In less than two weeks, I will be leaving the country. This may not be forever, but it will certainly be for a long time. In the next few days I will buy a cheap car and get my dog’s vaccinations topped up and then, as June comes to a close, I will disappear into the sunset for a Summer of education and then a lifetime of self-sufficiency, self-fulfilment and dog owning. But, as I wrote about a couple of weeks ago, I don’t really know how to do this. Life has always been unpleasant for me, and even when nothing bad has happened to me for about eight months, I’m still tentatively expecting an unprecedented negative event. But-

Philosophical Toys is a 2015 novel by Susana Medina, published by Dalkey Archive Press.

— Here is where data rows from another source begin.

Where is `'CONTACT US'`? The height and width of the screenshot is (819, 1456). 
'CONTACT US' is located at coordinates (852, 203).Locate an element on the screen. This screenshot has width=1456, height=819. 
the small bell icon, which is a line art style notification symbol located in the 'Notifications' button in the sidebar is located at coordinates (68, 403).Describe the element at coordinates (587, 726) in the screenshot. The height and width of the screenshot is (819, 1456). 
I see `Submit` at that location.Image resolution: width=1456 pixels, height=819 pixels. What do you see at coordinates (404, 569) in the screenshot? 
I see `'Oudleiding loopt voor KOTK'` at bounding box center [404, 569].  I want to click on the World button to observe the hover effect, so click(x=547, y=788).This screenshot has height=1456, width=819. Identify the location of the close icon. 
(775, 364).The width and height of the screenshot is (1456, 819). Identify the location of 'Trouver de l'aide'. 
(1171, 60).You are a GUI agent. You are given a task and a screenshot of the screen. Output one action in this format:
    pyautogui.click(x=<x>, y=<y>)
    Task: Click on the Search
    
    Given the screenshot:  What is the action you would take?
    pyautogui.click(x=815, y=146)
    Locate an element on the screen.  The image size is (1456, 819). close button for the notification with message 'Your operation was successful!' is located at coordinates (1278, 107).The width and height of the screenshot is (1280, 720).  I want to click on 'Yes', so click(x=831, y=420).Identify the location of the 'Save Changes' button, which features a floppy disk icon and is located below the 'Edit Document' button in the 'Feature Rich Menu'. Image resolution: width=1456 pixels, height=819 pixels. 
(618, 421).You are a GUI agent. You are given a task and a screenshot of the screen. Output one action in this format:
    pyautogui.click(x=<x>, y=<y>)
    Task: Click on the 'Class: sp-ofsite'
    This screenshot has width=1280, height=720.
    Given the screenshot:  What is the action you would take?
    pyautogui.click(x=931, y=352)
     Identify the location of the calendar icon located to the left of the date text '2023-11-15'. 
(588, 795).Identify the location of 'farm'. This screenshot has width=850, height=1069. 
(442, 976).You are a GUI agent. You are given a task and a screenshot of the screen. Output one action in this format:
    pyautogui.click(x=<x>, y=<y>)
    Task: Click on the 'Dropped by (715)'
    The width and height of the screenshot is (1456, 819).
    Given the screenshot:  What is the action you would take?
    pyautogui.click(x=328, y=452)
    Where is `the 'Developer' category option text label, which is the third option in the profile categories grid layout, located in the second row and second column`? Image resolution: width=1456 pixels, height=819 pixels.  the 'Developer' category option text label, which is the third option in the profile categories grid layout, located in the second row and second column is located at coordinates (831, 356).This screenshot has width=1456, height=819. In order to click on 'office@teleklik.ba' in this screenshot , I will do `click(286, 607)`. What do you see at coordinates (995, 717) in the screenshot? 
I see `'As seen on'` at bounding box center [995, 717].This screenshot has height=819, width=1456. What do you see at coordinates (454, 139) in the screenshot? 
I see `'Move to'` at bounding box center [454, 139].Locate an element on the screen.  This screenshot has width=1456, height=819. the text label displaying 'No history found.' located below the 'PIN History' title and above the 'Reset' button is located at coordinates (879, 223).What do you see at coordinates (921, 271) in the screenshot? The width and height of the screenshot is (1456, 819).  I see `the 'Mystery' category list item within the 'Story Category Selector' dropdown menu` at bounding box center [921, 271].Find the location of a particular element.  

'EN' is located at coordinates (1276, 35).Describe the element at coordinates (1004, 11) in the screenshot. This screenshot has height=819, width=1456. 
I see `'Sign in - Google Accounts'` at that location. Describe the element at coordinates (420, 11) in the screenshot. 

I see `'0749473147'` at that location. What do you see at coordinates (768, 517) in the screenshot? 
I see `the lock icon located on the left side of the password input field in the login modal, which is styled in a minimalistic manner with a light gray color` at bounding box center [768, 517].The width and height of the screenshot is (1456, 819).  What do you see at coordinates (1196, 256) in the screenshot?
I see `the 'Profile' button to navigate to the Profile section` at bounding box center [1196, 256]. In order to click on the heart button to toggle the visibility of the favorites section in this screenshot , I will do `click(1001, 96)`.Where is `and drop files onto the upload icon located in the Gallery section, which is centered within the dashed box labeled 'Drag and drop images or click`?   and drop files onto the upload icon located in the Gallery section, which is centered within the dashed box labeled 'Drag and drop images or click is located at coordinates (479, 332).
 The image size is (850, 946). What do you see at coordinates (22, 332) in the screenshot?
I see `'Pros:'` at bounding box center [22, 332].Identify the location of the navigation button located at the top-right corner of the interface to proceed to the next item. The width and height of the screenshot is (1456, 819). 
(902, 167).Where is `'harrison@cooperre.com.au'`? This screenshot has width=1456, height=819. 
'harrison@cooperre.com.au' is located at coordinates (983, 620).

Despite its confusing, out of focus cover image (which is a literal depiction of an image that occurs about halfway through the text), this is a tight, impressive, piece of literature. The narrator is a female Spaniard living in London as she completes an art degree and then begins a career at an unspecified point in – I think – the 1990s. Bouncing between engagement with the contemporary art world and attempts to develop a reputation as a [reluctant] philosopher, Medina’s narrator repeatedly visits her dying father down in the parts of Southern Spain most well known as the backdrops of Spaghetti Westerns and also seeks happiness, solace, companionship, friendship, intoxication and sex amongst the artsy people of London.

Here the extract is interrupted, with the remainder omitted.